EXERCISE PROMPT:
The span to copy runs from the line containing "Given: Tap the" to the last line below. Copy it exactly, with nothing else.

────────

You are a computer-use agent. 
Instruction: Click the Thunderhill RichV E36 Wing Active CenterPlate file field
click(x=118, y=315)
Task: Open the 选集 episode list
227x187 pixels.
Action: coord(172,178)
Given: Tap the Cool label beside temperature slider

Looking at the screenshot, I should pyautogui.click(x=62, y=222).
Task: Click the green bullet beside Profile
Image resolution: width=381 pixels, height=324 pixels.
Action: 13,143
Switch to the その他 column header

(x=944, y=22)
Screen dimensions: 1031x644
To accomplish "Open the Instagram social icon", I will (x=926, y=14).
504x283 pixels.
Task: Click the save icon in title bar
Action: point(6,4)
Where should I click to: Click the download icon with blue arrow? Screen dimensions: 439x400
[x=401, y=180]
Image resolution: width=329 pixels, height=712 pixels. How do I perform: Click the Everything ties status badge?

────────

RESPONSE AREA:
Given: Tap the Cool label beside temperature slider

Looking at the screenshot, I should pyautogui.click(x=62, y=222).
Task: Click the green bullet beside Profile
Image resolution: width=381 pixels, height=324 pixels.
Action: 13,143
Switch to the その他 column header

(x=944, y=22)
Screen dimensions: 1031x644
To accomplish "Open the Instagram social icon", I will (x=926, y=14).
504x283 pixels.
Task: Click the save icon in title bar
Action: point(6,4)
Where should I click to: Click the download icon with blue arrow? Screen dimensions: 439x400
[x=401, y=180]
Image resolution: width=329 pixels, height=712 pixels. How do I perform: Click the Everything ties status badge?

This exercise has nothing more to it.